━━━ Entries provided

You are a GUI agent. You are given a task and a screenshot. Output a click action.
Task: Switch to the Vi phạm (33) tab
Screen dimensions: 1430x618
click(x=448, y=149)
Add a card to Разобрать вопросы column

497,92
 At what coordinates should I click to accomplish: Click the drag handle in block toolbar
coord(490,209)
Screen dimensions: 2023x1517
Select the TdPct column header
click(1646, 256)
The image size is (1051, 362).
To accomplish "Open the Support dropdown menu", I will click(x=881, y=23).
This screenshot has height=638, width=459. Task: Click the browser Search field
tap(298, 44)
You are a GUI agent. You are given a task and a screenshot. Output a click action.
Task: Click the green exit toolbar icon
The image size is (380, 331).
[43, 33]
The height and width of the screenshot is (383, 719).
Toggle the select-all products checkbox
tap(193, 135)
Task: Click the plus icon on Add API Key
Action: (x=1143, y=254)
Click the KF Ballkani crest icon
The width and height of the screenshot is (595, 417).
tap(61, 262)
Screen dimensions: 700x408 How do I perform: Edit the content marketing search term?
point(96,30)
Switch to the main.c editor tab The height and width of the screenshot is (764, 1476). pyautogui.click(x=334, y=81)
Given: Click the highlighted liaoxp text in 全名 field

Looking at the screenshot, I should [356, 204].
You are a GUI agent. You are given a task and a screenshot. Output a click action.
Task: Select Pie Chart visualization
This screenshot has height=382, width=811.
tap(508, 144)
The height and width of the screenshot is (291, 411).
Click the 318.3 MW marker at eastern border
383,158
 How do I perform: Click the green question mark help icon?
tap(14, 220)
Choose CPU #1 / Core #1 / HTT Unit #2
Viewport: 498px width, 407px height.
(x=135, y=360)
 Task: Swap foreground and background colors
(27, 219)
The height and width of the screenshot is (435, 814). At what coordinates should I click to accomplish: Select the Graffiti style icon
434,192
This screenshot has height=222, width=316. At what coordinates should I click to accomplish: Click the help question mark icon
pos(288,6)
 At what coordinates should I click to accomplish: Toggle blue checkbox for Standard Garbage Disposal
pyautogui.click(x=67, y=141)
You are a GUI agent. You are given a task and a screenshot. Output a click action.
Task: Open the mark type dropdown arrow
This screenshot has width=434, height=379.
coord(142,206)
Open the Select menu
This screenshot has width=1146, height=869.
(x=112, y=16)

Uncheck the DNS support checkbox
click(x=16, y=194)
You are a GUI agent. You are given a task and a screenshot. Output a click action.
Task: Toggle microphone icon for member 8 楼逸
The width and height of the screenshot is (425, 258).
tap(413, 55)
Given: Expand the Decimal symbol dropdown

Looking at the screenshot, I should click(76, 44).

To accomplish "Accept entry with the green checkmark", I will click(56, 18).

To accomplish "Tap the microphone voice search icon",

━━━━━━

» Problem: Show all lines above holding the word "will".

» Final answer:
To accomplish "Open the Support dropdown menu", I will click(x=881, y=23).
To accomplish "Accept entry with the green checkmark", I will click(56, 18).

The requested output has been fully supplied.